ASSIGNMENT: All records should be reproduced verbatim.

Segment Start: THE DATA

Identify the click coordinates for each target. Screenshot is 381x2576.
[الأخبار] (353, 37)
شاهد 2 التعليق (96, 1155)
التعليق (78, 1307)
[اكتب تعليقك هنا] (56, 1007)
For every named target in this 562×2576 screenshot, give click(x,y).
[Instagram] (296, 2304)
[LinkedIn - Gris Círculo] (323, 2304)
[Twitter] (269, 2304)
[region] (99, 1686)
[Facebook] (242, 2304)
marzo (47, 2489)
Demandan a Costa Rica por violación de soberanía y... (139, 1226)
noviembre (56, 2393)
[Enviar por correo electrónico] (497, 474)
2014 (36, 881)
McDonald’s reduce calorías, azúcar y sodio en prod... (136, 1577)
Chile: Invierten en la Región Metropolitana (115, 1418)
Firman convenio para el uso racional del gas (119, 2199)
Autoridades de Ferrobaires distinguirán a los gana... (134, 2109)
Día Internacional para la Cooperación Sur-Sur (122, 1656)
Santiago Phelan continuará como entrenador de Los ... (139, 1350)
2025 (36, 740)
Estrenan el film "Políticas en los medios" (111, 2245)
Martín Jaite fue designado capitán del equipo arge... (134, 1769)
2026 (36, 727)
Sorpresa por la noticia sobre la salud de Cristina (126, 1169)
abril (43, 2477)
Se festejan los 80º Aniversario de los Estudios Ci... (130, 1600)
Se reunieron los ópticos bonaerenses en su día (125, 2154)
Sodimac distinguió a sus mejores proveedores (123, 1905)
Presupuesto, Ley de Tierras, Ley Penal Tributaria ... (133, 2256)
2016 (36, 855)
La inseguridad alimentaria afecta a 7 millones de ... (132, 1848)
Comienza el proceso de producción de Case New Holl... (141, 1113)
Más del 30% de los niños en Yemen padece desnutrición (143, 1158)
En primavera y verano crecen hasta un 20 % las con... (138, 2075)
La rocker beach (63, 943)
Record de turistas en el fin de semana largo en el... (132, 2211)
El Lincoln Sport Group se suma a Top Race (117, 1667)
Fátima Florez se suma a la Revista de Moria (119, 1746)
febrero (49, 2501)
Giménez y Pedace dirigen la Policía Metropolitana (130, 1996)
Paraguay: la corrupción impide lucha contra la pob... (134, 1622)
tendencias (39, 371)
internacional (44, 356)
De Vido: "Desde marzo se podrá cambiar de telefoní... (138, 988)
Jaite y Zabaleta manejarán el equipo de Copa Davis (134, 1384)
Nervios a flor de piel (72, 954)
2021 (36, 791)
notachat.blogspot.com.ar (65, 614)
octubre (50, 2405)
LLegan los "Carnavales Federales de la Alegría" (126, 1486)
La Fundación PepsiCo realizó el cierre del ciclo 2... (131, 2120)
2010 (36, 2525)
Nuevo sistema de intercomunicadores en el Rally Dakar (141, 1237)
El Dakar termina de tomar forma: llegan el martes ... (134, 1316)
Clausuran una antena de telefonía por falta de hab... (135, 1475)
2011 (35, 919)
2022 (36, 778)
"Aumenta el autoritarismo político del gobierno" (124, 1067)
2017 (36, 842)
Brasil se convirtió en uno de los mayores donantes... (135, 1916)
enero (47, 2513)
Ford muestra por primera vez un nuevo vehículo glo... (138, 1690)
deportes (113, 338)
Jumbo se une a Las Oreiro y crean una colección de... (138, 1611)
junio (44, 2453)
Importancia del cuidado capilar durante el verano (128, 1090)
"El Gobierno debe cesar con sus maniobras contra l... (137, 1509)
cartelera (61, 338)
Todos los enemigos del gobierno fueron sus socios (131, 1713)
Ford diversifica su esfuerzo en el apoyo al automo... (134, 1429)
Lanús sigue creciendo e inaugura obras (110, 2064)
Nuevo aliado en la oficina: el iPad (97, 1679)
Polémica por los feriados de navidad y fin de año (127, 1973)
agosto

Segment End: THE DATA

ANSWER BOX:
Identify the click coordinates for each target. Screenshot is 381x2576.
[الأخبار] (353, 37)
شاهد 2 التعليق (96, 1155)
التعليق (78, 1307)
[اكتب تعليقك هنا] (56, 1007)
For every named target in this 562×2576 screenshot, give click(x,y).
[Instagram] (296, 2304)
[LinkedIn - Gris Círculo] (323, 2304)
[Twitter] (269, 2304)
[region] (99, 1686)
[Facebook] (242, 2304)
marzo (47, 2489)
Demandan a Costa Rica por violación de soberanía y... (139, 1226)
noviembre (56, 2393)
[Enviar por correo electrónico] (497, 474)
2014 (36, 881)
McDonald’s reduce calorías, azúcar y sodio en prod... (136, 1577)
Chile: Invierten en la Región Metropolitana (115, 1418)
Firman convenio para el uso racional del gas (119, 2199)
Autoridades de Ferrobaires distinguirán a los gana... (134, 2109)
Día Internacional para la Cooperación Sur-Sur (122, 1656)
Santiago Phelan continuará como entrenador de Los ... (139, 1350)
2025 (36, 740)
Estrenan el film "Políticas en los medios" (111, 2245)
Martín Jaite fue designado capitán del equipo arge... (134, 1769)
2026 (36, 727)
Sorpresa por la noticia sobre la salud de Cristina (126, 1169)
abril (43, 2477)
Se festejan los 80º Aniversario de los Estudios Ci... (130, 1600)
Se reunieron los ópticos bonaerenses en su día (125, 2154)
Sodimac distinguió a sus mejores proveedores (123, 1905)
Presupuesto, Ley de Tierras, Ley Penal Tributaria ... (133, 2256)
2016 (36, 855)
La inseguridad alimentaria afecta a 7 millones de ... (132, 1848)
Comienza el proceso de producción de Case New Holl... (141, 1113)
Más del 30% de los niños en Yemen padece desnutrición (143, 1158)
En primavera y verano crecen hasta un 20 % las con... (138, 2075)
La rocker beach (63, 943)
Record de turistas en el fin de semana largo en el... (132, 2211)
El Lincoln Sport Group se suma a Top Race (117, 1667)
Fátima Florez se suma a la Revista de Moria (119, 1746)
febrero (49, 2501)
Giménez y Pedace dirigen la Policía Metropolitana (130, 1996)
Paraguay: la corrupción impide lucha contra la pob... (134, 1622)
tendencias (39, 371)
internacional (44, 356)
De Vido: "Desde marzo se podrá cambiar de telefoní... (138, 988)
Jaite y Zabaleta manejarán el equipo de Copa Davis (134, 1384)
Nervios a flor de piel (72, 954)
2021 (36, 791)
notachat.blogspot.com.ar (65, 614)
octubre (50, 2405)
LLegan los "Carnavales Federales de la Alegría" (126, 1486)
La Fundación PepsiCo realizó el cierre del ciclo 2... (131, 2120)
2010 (36, 2525)
Nuevo sistema de intercomunicadores en el Rally Dakar (141, 1237)
El Dakar termina de tomar forma: llegan el martes ... (134, 1316)
Clausuran una antena de telefonía por falta de hab... (135, 1475)
2011 (35, 919)
2022 (36, 778)
"Aumenta el autoritarismo político del gobierno" (124, 1067)
2017 (36, 842)
Brasil se convirtió en uno de los mayores donantes... (135, 1916)
enero (47, 2513)
Ford muestra por primera vez un nuevo vehículo glo... (138, 1690)
deportes (113, 338)
Jumbo se une a Las Oreiro y crean una colección de... (138, 1611)
junio (44, 2453)
Importancia del cuidado capilar durante el verano (128, 1090)
"El Gobierno debe cesar con sus maniobras contra l... (137, 1509)
cartelera (61, 338)
Todos los enemigos del gobierno fueron sus socios (131, 1713)
Ford diversifica su esfuerzo en el apoyo al automo... (134, 1429)
Lanús sigue creciendo e inaugura obras (110, 2064)
Nuevo aliado en la oficina: el iPad (97, 1679)
Polémica por los feriados de navidad y fin de año (127, 1973)
agosto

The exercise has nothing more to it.